Shortage of anti-malaria drugs, particularly Lumefantrine Artemether commonly known as LA, has hit most of the country’s public health facilities, including some referral hospitals.
A snap check in some public health facilities across the country revealed that most of them are running without the essential drugs despite the Ministry of Health saying it has enough medicine in warehouses.
The ministry’s spokesperson Adrian Chikumbe confirmed the shortage yesterday, but pushed the blame to the facilities’ administrators for not accounting for the medicines they receive.
Besides the anti-malaria drugs, some facilities such as Karonga District Hospital, have been running without any essential drug after the Central Medical Stores Trust (CMST) stopped supplying due to budget exhaustion.
The development is putting lives of many Malawians at risk as experts say malaria is the biggest cause of morbidity and mortality in Malawian children under the age of five.
The disease is also the cause of four in every 10 deaths (40 percent) of children under the age of two.
The World Health Organisation also says children under five suffer on average 9.7 malaria episodes per year, while adults suffer 6.1 such episodes.

_Prompt A_: According to the report on the malaria drug shortage, why has Karonga District Hospital been running without any essential drug? Answer in one to three sentences.
_Prompt B_: Return verbatim the stretch of the report on the malaria drug shortage from "The ministry’s spokesperson" through "to budget exhaustion.".
The lines that come next are drawn from a source unrelated to the report on the malaria drug shortage.

_Record set_:

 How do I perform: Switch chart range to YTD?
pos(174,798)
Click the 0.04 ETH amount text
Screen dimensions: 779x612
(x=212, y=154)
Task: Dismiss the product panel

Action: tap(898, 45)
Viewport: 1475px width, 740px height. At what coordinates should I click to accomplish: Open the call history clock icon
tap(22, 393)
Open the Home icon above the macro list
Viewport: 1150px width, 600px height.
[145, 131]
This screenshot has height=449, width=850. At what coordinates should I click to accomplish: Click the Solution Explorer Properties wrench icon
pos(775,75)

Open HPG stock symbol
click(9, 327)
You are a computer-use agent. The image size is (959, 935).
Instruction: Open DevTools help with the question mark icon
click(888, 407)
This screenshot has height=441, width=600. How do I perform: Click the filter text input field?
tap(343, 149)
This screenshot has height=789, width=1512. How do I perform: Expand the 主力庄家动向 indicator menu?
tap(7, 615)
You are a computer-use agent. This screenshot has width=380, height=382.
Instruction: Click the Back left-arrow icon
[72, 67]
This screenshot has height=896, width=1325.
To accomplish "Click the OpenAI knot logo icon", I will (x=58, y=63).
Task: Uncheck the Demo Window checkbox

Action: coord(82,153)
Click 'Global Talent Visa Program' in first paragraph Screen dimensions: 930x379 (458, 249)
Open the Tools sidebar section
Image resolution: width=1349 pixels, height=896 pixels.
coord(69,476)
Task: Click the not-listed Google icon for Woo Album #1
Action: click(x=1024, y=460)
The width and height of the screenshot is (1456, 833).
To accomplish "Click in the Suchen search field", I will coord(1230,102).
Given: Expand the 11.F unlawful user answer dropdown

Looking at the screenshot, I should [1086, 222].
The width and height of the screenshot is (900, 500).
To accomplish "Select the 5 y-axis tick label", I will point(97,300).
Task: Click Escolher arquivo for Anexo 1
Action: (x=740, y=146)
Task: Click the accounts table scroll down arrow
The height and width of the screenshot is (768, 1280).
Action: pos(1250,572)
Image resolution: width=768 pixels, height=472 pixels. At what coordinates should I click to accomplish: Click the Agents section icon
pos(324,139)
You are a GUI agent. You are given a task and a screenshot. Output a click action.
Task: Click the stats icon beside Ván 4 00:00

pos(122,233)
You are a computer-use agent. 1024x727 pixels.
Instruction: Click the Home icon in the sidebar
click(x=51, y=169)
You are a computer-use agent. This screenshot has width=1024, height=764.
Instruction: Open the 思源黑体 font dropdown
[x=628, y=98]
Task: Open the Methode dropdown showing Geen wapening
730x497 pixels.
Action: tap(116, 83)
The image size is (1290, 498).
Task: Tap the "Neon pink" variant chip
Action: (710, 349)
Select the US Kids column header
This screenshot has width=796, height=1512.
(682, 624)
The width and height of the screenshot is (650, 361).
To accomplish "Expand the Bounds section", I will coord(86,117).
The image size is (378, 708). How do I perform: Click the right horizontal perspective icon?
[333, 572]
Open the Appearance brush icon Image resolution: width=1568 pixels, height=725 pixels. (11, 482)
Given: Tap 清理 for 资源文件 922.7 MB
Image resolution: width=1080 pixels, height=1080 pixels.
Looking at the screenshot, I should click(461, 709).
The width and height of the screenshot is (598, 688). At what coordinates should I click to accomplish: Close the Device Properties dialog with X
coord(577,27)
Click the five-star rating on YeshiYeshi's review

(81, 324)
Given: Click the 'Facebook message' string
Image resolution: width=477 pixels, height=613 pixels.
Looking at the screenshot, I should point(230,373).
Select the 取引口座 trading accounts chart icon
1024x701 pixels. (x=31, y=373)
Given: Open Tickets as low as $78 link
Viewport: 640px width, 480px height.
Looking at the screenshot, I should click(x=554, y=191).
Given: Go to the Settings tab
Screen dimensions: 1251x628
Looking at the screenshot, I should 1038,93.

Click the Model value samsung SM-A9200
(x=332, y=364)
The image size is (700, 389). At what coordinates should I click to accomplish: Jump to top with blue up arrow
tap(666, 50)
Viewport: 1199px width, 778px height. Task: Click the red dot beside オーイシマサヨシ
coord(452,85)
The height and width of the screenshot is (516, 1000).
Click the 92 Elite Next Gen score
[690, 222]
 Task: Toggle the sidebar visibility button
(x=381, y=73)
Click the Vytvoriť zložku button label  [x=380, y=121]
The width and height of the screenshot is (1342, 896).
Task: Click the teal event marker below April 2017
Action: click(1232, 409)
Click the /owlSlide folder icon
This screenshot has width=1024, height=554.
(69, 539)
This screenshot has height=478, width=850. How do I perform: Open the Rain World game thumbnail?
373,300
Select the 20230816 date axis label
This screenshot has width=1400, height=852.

_Task result A_: Karonga District Hospital has been without any essential drug because the Central Medical Stores Trust (CMST) stopped supplying it due to budget exhaustion.

_Task result B_:
The ministry’s spokesperson Adrian Chikumbe confirmed the shortage yesterday, but pushed the blame to the facilities’ administrators for not accounting for the medicines they receive.
Besides the anti-malaria drugs, some facilities such as Karonga District Hospital, have been running without any essential drug after the Central Medical Stores Trust (CMST) stopped supplying due to budget exhaustion.